Джуд рос в своего рода временной капсуле взаимной привязанности, в живописной картине, не свойственной пятидесятым, – прокопченный дед с глазом дикаря и драка с его атавистическим протеже, обнаженным до пояса, с грубой покрасневшей кожей, прилипшей к мускулам, точно мокрая рубаха. Эрве Эрве решил тренировать Джуда – велел рубить дрова в количестве большем, чем они могли использовать или продать. Беги, кричал он, показывая на гору. Каждое утро, несмотря на негодование жены, он заставлял внука выпивать кувшин парного молока, и Джуд с бурчащим животом отправлялся за дедом на взвешивание.

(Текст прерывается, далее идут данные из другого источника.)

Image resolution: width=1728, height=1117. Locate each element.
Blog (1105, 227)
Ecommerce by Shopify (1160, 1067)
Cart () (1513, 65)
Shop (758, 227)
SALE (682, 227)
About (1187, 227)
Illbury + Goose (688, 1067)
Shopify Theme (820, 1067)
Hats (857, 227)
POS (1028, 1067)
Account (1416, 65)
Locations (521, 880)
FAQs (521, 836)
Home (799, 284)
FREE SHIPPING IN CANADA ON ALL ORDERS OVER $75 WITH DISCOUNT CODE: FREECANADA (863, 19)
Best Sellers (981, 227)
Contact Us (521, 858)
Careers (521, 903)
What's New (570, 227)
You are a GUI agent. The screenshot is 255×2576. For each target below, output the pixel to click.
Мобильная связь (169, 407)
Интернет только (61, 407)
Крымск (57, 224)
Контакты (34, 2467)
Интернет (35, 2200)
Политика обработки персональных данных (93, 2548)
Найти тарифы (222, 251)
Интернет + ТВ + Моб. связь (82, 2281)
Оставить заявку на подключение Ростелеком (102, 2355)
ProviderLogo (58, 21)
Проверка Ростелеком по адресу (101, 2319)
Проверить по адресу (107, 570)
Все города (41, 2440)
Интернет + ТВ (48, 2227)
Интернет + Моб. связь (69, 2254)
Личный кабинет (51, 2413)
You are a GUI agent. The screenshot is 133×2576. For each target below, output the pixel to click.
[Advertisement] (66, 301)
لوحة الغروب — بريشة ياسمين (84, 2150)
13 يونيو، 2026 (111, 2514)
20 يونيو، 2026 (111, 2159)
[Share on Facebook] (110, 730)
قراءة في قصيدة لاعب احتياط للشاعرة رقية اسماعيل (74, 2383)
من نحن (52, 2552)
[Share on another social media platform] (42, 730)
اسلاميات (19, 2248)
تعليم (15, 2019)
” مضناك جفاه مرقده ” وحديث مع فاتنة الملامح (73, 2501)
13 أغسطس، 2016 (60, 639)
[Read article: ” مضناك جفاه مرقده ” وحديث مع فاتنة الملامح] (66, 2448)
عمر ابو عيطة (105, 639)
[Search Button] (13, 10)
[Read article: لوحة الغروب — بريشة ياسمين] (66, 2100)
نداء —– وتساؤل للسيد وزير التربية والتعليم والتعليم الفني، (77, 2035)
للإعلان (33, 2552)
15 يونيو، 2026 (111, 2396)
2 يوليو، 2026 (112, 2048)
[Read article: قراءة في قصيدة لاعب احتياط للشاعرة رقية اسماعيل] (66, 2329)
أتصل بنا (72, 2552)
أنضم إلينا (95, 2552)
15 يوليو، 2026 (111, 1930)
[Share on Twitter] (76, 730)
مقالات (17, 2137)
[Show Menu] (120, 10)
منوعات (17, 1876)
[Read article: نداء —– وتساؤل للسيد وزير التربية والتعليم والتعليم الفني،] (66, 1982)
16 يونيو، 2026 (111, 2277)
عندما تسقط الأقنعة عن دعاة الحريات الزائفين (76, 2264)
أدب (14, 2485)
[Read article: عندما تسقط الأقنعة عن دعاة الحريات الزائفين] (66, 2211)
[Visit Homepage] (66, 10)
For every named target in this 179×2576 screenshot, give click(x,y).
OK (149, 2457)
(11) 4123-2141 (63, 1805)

По мере того как фиолетовые ссадины сменялись выбитыми зубами, фингалами и огромными шишками на лицах их сыновей, кулачные бои развлекали местных все меньше. Скоро заговорили так: да знает ли он, что времена уже не те? Он что, думает, так будет продолжаться вечно? Рождение Джуда совпало с окончанием войны, но электричество появилось в деревне только несколько лет спустя. Линии электропередач протянулись над горами и картофельными полями, так что когда крестьяне махали мотыгами, гудение проводов отдавалось в их костях.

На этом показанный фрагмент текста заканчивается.